What is expected ▸
Retype everything in the variational Bayesian factor analysis page below from "Helper functions" down to "mapper = plt_cm.ScalarMappable(cmap=cmap, norm=norm)", keeping every character unchanged.

Variational Bayesian Factor Analysis

Usage examples of VbFa for dimensionality reduction, including visualization and image compression.

Import modules


In [1]:
import numpy as np

import sklearn.datasets as ds
from sklearn.decomposition import ProbabilisticPCA as PPCA
from sklearn.decomposition import PCA

import matplotlib.pyplot as plt
import matplotlib.cm as plt_cm
import matplotlib.colors as plt_col
import matplotlib.patches as plt_patches
import seaborn as sns

%matplotlib inline
%load_ext autoreload
%autoreload 2

import vbmfa.fa as vbfa

In [2]:
sns.set_style('darkgrid')

Helper functions


In [3]:
def plot_scatter(x, classes, ax=None):
    ax = plt.gca() if ax is None else ax
    cmap = plt_cm.jet
    norm = plt_col.Normalize(vmin=np.min(classes), vmax=np.max(classes))
    mapper = plt_cm.ScalarMappable(cmap=cmap, norm=norm)
    colors = mapper.to_rgba(classes)
    ax.scatter(x[0, :], x[1, :], color=colors, s=20)
         
def plot_mse(mse):
    fig, ax = plt.subplots(figsize=(10, 4))

Provided information ▸

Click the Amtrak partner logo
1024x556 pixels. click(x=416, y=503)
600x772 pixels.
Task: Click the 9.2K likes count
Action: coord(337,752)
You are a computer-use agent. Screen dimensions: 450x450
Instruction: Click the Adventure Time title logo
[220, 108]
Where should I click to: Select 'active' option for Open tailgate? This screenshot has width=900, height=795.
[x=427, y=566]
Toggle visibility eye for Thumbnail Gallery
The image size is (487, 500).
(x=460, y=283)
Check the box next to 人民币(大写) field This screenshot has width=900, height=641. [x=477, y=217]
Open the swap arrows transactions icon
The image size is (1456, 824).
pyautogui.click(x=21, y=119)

...

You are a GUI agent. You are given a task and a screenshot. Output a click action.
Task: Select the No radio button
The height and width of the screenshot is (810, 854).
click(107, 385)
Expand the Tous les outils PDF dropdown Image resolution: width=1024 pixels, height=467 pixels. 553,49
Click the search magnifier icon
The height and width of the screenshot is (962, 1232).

Solution below ▸
Helper functions


In [3]:
def plot_scatter(x, classes, ax=None):
    ax = plt.gca() if ax is None else ax
    cmap = plt_cm.jet
    norm = plt_col.Normalize(vmin=np.min(classes), vmax=np.max(classes))
    mapper = plt_cm.ScalarMappable(cmap=cmap, norm=norm)